Cambridge University Press at War
Written by: Rosalind Grooms
Dr Rosalind Grooms, Cambridge University Press Archivist, explores how the First World War impacted upon our printing, publishing and employees.
Archives are surprising. They challenge assumptions, reveal hidden insights and shed a sideways light on history.
Searching for an understanding of the Press and the First World War, I went straight to the large bound volumes of Syndicate Minutes held in the Press Archive at Cambridge University Library. Expecting to find a solemn announcement recording the outbreak of hostilities, it was the index entry which caught my eye: War, the.
Stark, practical, a guide to relevant pages, a top-level term for sub-headings below. War. The one everybody knew about. It would be ‘First’ when there was a second, ‘World’ when the Americans and countries of the British Empire joined, and ‘Great’ when 16 million were dead.
The resonance of this index point created in 1914 lies in the knowledge that there was so much to come, so many future page numbers to record under its echoing heading.
Expecting to find a solemn announcement recording the outbreak of hostilities, it was the index entry which caught my eye: War, the.

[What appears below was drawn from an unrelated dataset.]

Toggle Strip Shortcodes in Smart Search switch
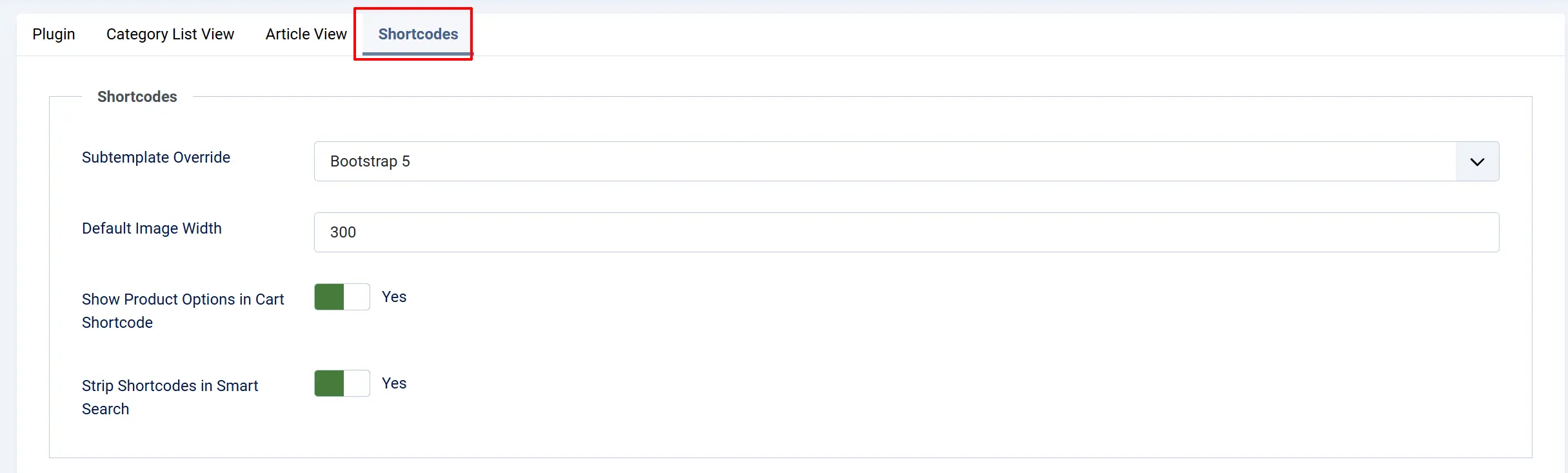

It also dawned on me that this European emergency took place during the University Long Vacation. There would be no place for an eloquent expression of regret in Minutes created months after War was declared. The last Syndicate Meeting of the Easter Term was held on 24th July, the next on 16th October. When Term resumed, there were publication matters requiring attention and business decisions to be made.

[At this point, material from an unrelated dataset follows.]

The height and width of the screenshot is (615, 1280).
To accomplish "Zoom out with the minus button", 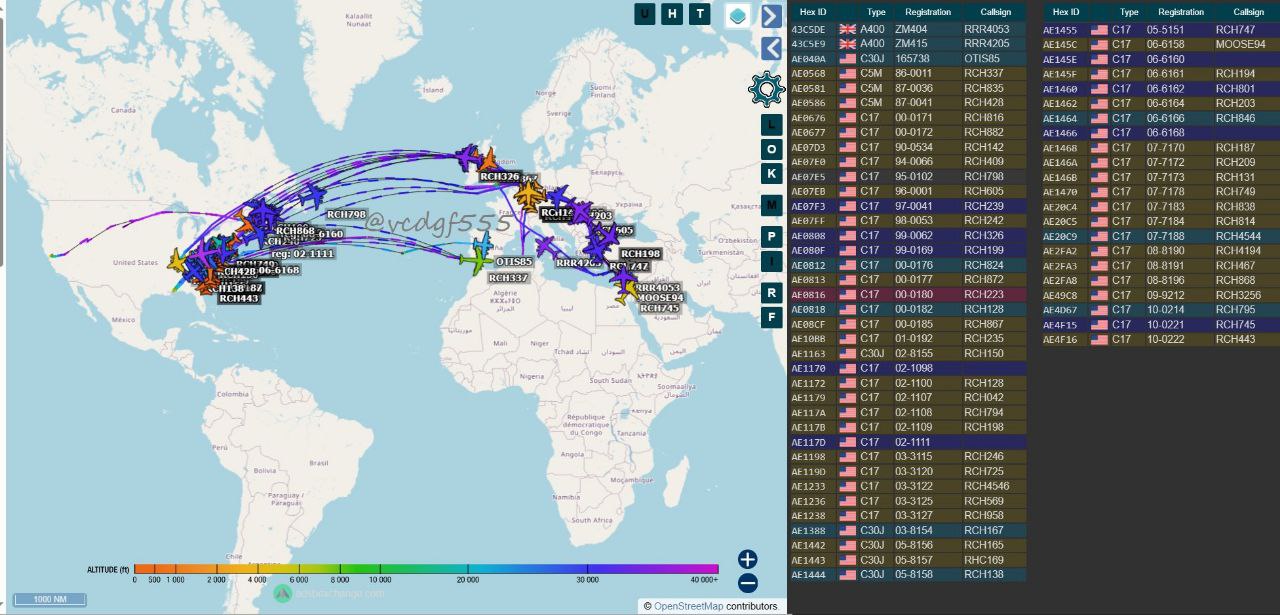I will click(748, 583).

The Press did the decent thing, quietly.
In that first Syndicate Minute of the Michaelmas Term, the Secretary reported ‘the arrangements that had been made with respect to the staffs in London & in Cambridge consequent upon the war, & that a cheque for 250 guineas had been sent to the Prince of Wales’s Fund with the approval of the Vice-Chancellor.’ [UA Pr.V 78]

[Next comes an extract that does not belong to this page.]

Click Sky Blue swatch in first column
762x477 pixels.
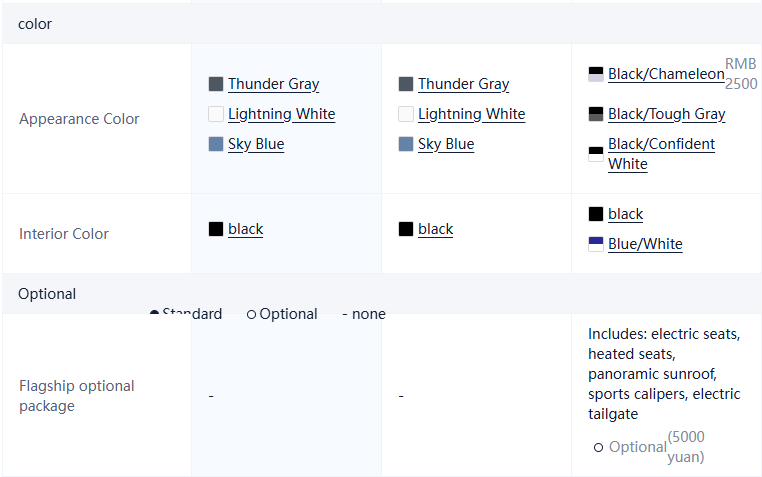coord(215,144)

This was the National Relief Fund, established on 7th August 1914, and again it is the detail which reveals great insight. 250 guineas? Today’s equivalent sum is approximately £26,000.
What should the Press do in wartime?
It should print and publish. Authors needed their research distributed and to receive consequent royalties, people needed their jobs, a sustainable business must be maintained for staff returning to civilian life from Active Service … and it needed to employ women.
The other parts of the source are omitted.